Essa solução consiste basicamente numa forma sintética da proteína hemoglobina, que transporta oxigênio nos glóbulos vermelhos, e foi irrigada através de um sistema controlado por computador ao longo de aproximadamente seis horas.
“O objetivo aqui era ver se o uso do perfusato [a solução] poderia restaurar a função metabólica e celular em uma ampla gama de órgãos, e descobrimos que sim.

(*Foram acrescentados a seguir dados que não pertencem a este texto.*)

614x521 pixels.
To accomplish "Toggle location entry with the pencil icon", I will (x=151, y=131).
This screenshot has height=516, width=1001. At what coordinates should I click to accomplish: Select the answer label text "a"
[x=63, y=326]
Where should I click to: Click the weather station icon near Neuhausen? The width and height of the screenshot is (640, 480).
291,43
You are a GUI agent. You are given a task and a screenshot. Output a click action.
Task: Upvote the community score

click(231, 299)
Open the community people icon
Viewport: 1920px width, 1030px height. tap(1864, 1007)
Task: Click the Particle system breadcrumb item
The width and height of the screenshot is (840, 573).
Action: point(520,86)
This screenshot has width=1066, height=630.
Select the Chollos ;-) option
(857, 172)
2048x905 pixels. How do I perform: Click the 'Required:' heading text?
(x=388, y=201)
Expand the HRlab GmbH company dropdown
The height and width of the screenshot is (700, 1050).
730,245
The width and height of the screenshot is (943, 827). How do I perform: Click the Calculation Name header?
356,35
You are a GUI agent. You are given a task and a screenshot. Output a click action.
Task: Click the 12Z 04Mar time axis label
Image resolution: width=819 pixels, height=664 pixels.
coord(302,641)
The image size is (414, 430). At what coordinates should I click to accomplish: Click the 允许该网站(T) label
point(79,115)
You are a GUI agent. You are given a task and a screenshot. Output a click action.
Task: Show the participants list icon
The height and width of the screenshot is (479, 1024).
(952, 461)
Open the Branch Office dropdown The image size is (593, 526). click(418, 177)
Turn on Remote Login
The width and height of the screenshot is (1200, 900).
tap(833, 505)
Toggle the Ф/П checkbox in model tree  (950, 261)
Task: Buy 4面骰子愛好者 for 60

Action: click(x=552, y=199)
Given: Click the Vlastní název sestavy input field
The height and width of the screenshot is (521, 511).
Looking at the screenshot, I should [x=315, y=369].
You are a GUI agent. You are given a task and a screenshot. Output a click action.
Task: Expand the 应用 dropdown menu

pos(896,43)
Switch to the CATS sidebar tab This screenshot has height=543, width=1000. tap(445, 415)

Mas ela não restaurou todas as funções em todos os órgãos”, explicou o diretor do Centro Interdisciplinar de Bioética da Universidade de Yale, Stephen Lantham.
Os autores verificaram então como esse aparelho, batizado de OrganEx, performava quando comparado com um sistema mais tradicional e já utilizado em hospitais para restaurar a circulação, a chamada ECMO (Membrana de Oxigenação Extra Corpórea).
Os resultados mostraram que enquanto a terapia por ECMO falhou em estabelecer uma circulação adequada de todos os órgãos (diversos vasos sanguíneos menores chegaram inclusive a colapsar), a OrganEx preservou a integridade de tecidos, diminuiu a morte celular e restaurou processos moleculares e celulares em vários órgãos vitais, como coração, cérebro, fígado e rins.
Fora isso, os órgãos tratados com o novo sistema apresentaram menos sinais de hemorragia ou edema tecidual (inchaço causado pelo acúmulo de líquidos) do que aqueles tratados com a terapia da ECMO.
Procedimento promissor
Embora mais pesquisas e estudos sejam necessários para que os cientistas possam compreender a segurança e o verdadeiro potencial da técnica na recuperação celular após a morte ou uma circulação sanguínea interrompida, os autores do artigo ressaltam que o procedimento abre as portas para novas estratégias no tratamento de pessoas que têm um ataque cardíaco ou acidente vascular cerebral.
“Essa tecnologia ainda está em fase experimental, e estamos antecipando mais estudos em animais antes mesmo de pensarmos em transcender ainda mais essa tecnologia”, destacou David Andrijevic, autor principal do artigo.
Além disso, o sistema poderia ainda aumentar a disponibilidade de órgãos para certos tipos de transplante, tendo em vista que as estruturas doadas poderiam ser melhor conservadas em algumas situações, como em casos de morte circulatória, que resultam numa baixa concentração de oxigênio no sangue prejudicial à sua preservação.
Limites éticos da técnica
O especialista de ética em transplantes, Brendan Parent, afirmou em um comentário publicado na mesma edição da “Nature” que os achados de Andrijevic e sua equipe levantam, novamente, uma série de questões éticas.
Isso porque o imbróglio envolve desde uma revisão da própria definição médica e biológica de morte até o fato de que, caso a OrganEx seja algum dia utilizada para a restauração celular em humanos, a técnica teria que ser testada por longos períodos sem fluxo sanguíneo, o que prejudicaria a realização de transplantes.
“Também é possível que uma futura interação da OrganEx possa aumentar o risco de que as pessoas que foram ressuscitadas não consigam sair do suporte à vida”, declarou Parent.
Assim, ele argumenta que decisões sobre a retirada ou manutenção de uma ferramenta do tipo não será uma tarefa fácil.
“O que as famílias de doadores e receptores de órgãos querem saber – e o que eles devem saber – deve ser melhor estudado e melhor compreendido por especialistas em ética, assistentes sociais, psicólogos e outros envolvidos na medicina de transplantes”, declarou Parent.